One topic that keeps popping into my mind these days is weight loss plateaus and maintenance. When I was on the Dr. Oz show several years ago, he said that losing weight was great, but it was seeing people maintaining their weight that made him happy. And that’s exactly how I feel.

I lost a lot of pounds over the 10 years that I was obese, but I never was able to maintain or sustain the weight loss. I probably lost 100 pounds over those years but never kept any of it off!

The term weight loss plateau is accurate, but a name I like to use in addition to plateau is temporary maintenance. 

You know, I’ve read a lot of blogs over the past 4 years and one thing that I notice is people losing weight at a good pace and then having their weight loss stall.

Sometimes the stall occurs when they are close to their final weight and other times it occurs when they have quite a bit left to lose. It’s a normal part of the weight loss process to have a stall. After all, it would be the rare person who loses the same amount of weight week after week or month after month.

The thing I like to see the most is that the person is not giving up in spite of the stall. I know it can be frustrating to not lose any weight for a while, but it can also be a great learning experience.

I like to call this period of time: temporary maintenance.

Temporary maintenance is a good thing. It’s a more positive phrase than “weight loss plateau.” Sometimes this temporary maintenance is deliberate and other times it just happens. But either way, it can be a really important part of your journey. Why?

Because when you are in temporary maintenance you are maintaining. Not gaining. And maintaining is your ultimate long term goal. Sure you have a long term goal of losing “x” number of pounds, but more importantly, a longer term goal should be the maintenance of the loss of those “x” pounds!

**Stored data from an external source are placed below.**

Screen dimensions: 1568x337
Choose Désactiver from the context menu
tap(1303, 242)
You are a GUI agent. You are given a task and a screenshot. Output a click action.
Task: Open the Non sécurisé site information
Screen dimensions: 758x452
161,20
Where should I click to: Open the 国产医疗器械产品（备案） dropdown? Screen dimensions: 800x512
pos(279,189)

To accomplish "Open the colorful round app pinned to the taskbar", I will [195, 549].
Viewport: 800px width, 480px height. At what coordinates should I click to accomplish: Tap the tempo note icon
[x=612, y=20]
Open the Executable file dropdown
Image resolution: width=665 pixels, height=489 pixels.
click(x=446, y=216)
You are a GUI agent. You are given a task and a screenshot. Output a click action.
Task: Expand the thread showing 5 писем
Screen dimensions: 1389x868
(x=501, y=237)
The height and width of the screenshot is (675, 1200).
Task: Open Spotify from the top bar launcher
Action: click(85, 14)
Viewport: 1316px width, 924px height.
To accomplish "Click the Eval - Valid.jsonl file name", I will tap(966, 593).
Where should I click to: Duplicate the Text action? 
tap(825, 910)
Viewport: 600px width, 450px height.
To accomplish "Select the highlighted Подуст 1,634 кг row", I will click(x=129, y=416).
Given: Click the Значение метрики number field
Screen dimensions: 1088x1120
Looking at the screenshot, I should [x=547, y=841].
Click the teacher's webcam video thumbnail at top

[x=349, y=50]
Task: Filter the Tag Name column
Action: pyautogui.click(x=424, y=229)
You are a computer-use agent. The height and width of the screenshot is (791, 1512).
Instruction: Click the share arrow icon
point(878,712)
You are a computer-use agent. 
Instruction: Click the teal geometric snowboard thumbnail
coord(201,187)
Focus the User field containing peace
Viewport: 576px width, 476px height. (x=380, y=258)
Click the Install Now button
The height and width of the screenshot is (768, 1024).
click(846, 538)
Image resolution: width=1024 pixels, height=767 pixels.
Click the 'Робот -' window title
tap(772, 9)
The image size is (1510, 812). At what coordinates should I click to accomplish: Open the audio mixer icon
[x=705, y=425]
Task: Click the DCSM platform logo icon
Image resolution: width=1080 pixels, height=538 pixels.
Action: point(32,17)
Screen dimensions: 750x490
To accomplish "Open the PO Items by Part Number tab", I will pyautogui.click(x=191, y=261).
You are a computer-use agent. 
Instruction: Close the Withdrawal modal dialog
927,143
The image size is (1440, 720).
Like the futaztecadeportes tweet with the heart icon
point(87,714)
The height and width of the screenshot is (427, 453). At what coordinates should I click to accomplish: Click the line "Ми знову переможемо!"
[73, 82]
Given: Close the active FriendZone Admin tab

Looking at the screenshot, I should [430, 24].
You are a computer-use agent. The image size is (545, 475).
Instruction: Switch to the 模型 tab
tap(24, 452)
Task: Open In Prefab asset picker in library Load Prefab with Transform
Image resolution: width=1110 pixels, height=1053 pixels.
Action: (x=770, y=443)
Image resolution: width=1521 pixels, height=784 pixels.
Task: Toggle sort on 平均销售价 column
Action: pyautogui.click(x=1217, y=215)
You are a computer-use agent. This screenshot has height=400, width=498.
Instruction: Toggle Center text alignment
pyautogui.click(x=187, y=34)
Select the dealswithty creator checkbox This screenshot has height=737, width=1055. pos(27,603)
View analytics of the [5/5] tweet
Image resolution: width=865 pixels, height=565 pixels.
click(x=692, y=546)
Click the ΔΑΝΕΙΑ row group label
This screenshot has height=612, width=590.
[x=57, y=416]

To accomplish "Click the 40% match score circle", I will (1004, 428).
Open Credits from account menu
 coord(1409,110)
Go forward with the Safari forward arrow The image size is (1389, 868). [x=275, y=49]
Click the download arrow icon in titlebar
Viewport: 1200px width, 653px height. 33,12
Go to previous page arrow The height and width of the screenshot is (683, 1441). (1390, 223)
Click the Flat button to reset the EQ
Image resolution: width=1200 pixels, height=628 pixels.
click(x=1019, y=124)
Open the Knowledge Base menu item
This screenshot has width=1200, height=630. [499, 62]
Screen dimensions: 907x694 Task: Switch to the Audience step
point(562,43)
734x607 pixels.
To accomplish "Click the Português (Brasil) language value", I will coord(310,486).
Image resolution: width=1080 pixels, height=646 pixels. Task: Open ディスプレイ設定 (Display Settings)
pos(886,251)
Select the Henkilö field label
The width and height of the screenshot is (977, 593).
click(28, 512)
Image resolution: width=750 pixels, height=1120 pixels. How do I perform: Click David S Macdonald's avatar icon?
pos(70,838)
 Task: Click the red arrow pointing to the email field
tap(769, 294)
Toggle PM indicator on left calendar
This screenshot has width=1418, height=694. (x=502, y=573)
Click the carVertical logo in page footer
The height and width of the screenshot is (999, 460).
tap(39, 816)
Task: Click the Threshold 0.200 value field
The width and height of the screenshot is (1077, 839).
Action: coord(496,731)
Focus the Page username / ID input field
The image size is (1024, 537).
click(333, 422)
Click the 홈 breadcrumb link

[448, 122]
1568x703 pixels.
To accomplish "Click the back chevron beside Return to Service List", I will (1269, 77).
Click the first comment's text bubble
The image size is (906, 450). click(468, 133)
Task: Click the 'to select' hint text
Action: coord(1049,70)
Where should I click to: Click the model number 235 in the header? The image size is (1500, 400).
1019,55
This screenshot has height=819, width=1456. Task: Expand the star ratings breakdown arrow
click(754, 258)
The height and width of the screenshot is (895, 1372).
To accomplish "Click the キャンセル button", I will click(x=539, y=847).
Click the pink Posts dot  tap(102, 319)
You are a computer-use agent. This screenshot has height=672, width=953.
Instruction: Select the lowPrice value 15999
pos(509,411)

So temporarily maintaining a weight loss, be it for two weeks or two years, isn’t always a bad place to be. It can be frustrating, but if you try and look at that time as a learning experience then perhaps the frustration and inevitable temptation to fall back into old habits can be squashed.

Here are some positive things about temporary maintenance:

♥ You aren’t gaining

♥ You can focus on eating healthy

♥ You can exercise consistently

♥ You can “play” around with food intake, determining where the balance point is

♥ You can try new things

When I was losing weight that final times, I didn’t have any really long periods of temporary maintenance – but there were the occasional week or two where my weight seemed to stabilize. It seemed to stabilize about every 50 pounds. At 250 it stopped for a bit, at about 199 it stopped again. Both times, instead of getting frustrated I remembered how far I had come and how happy I was to be where I was right then. Focusing on the positive aspects of all I had accomplished really helped me.

How do you react when you hit a temporary maintenance point? Diane


  1. says

    I like that term a lot. It does give you a “taste” of what is to come. As my first, wonderful Weight Watcher leader always said, “When you do reach your goal, you’ll just keep on doing what you have been doing.” :)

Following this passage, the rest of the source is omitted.